In the context of a funeral, burial is the process of placing a dead body in the ground and cover it over with soil, typically at a cemetery. This process allows a body to decay over time reducing all organic material in the body to liquid leaving behind bones, teeth, nails, and hair.
For a burial, a body can be wrapped in a shroud or it can be placed in a casket or coffin, however, this requirement can vary and is subject to local laws.
A burial can also refer to entombing a dead body in a mausoleum, a vault-like structure typically located within the boundaries of a cemetery.

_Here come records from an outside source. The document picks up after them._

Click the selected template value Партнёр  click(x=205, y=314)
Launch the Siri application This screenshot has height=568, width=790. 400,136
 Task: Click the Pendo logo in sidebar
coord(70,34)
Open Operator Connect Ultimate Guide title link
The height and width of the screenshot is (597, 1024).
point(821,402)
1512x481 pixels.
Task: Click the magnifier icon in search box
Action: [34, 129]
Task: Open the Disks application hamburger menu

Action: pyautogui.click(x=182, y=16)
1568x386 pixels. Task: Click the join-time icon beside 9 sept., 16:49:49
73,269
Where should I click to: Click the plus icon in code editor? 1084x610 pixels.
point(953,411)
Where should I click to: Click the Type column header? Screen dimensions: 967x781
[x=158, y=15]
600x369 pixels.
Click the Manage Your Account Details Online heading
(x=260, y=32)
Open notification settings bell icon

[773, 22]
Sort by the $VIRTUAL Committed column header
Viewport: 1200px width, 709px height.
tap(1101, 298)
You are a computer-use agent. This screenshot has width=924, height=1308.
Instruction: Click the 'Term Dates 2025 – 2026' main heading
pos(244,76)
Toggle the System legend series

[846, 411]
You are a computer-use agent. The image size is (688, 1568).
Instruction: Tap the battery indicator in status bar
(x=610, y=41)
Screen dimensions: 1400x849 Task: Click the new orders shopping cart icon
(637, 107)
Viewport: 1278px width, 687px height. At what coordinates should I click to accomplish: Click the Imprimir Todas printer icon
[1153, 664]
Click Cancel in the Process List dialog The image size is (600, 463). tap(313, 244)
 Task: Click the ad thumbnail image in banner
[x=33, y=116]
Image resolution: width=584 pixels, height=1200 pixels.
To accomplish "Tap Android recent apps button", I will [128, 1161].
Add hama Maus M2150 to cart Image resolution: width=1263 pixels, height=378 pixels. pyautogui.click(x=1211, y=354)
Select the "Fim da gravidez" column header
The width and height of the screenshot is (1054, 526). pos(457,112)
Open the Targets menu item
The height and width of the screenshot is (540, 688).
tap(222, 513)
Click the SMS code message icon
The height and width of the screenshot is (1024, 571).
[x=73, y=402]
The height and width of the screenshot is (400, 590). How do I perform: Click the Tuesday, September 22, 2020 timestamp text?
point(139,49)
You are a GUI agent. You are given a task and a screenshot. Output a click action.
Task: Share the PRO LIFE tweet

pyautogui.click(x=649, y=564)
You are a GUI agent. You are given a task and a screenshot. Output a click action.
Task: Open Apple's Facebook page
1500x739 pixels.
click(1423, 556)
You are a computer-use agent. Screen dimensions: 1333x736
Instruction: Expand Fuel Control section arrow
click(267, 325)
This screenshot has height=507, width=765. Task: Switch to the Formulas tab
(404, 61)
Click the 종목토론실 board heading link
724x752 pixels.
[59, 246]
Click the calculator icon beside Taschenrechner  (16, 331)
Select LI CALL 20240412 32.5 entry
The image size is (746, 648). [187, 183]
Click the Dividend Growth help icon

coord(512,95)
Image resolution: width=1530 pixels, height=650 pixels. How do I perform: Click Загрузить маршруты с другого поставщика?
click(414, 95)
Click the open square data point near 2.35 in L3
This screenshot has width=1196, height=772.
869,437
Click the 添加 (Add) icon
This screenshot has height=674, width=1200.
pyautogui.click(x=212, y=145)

The province of Ontario requires that corpses be buried 0.6 metres (1.9 feet) beneath the surface of the ground. In Quebec, the required depth is one metre (3.28 feet). In the province of New Brunswick, it's also 0.6 metres (1.9 feet) if the body is in a coffin, however it can be 1.3 metres (4.26 feet) if it isn't. Some provinces and territories don't regulate burial depth.
In the United States, cemetery graves are dug to a depth of four feet (1.22 metres) as a norm, however, depths can vary based on state requirements.
The notion that bodies be buried “six feet under” came from a 1665 outbreak in England that was characterized by the spread of a bacterial infection caused by flea bites. As the infection swept the nation, the mayor of London created a law to bury people killed by the infection at a depth of six feet to avoid further spread.